Donate yourself hand and foot to your youngest sibling. Whatever they want—popsicles, duck babies, a flying pony, Bieber—it’s your command. At the end of Spring Break, collect a performance review. Most compelling reference wins; half points to runners-up for successful completion, because these kids are going to run you, and that’s still good for something.
Power up: +10 if your reference is a drawing of you, or set to song. (See Instant Win section)
Power up: x2 if you have to default to an older sibling; x5 if you have no siblings and have to default to a parent.

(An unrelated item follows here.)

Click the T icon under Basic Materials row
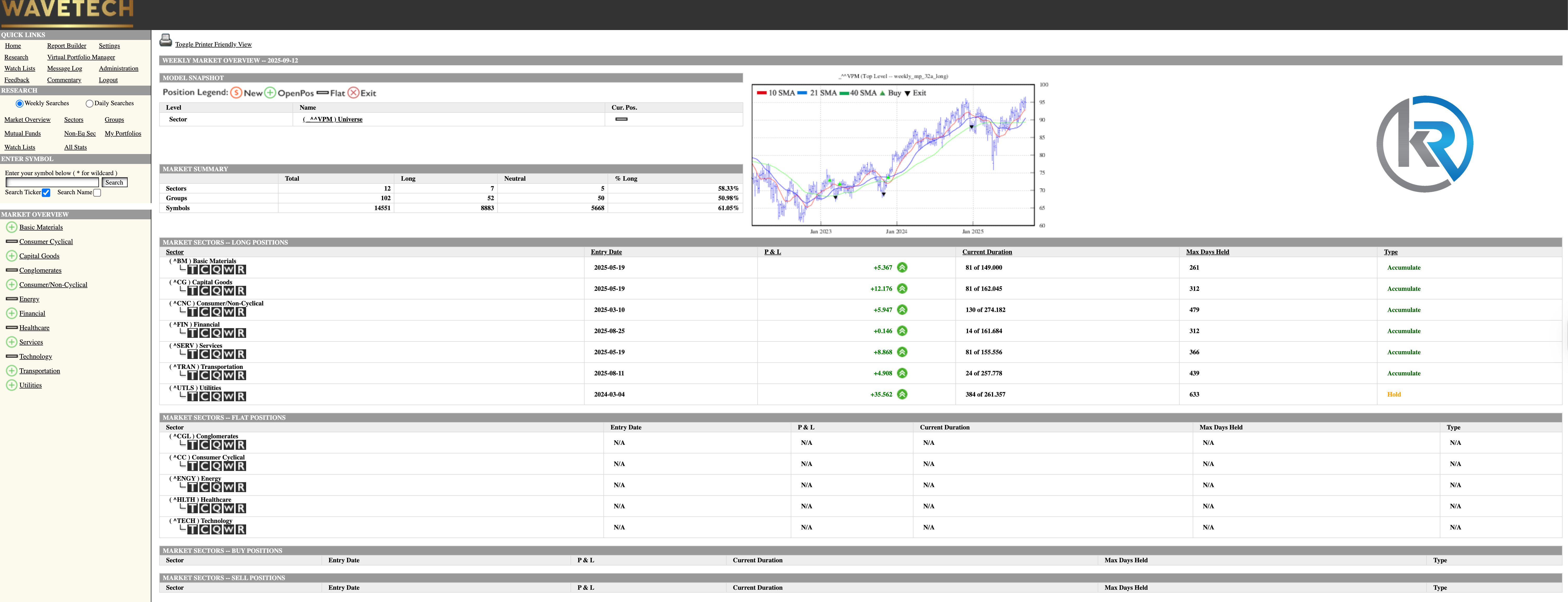The width and height of the screenshot is (1568, 602). (193, 270)
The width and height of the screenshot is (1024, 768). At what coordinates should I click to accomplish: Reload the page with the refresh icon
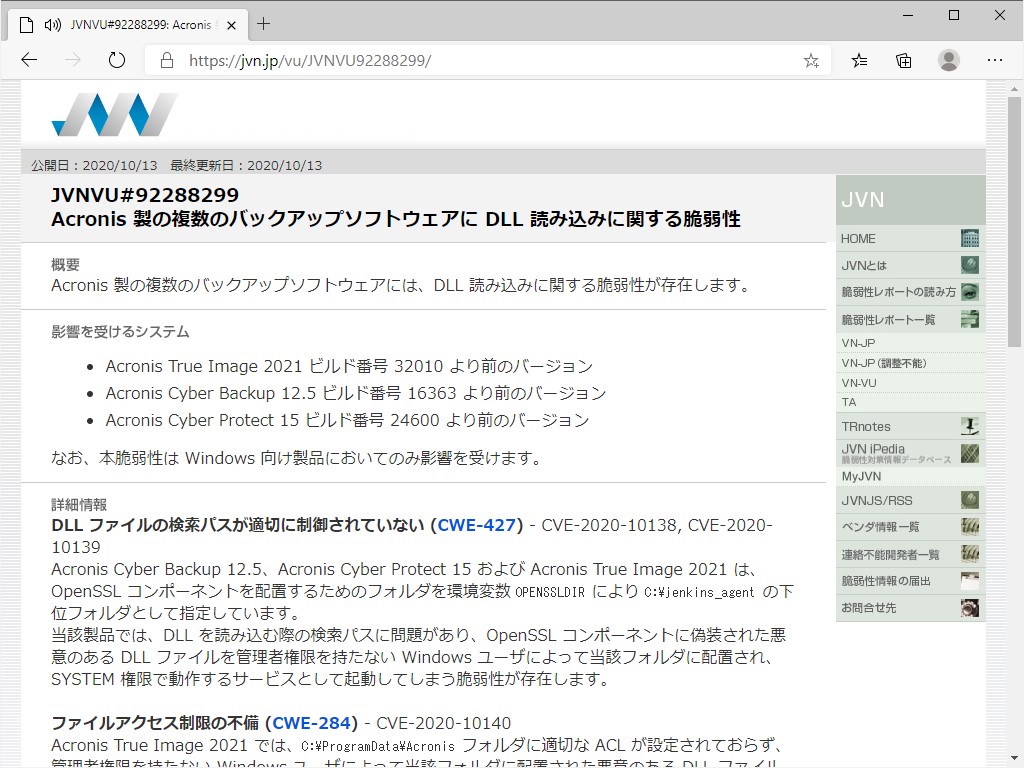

a.) Get yourself onto the local newscast in one of those heartwarming-tale-at-the-end-of-our-segment bits—you know, for conducting a trail of orphaned box turtles across the street, for breaking the regional chicken wing-eating record, or for offering a pro bono glitter macaroni jewelry course at the local preschool.
Power up: +50 for each on-air interview conducted with friends and family who “knew [you] when.”
b.) Go ambidextrous. (Points will be awarded any candidate who writes all schoolwork the week after Spring Break with their New Hand and doesn’t fail the class or cry.)
Power up: x2 if you write with both at the same time.
“Anyway, sirs, thanks again for reversing your decision on my Early Action application. I thought my sister's reference would help you see it my way.”
Are you going to play Spring Breakerbowl with your friends? Better question: are you going to WIN???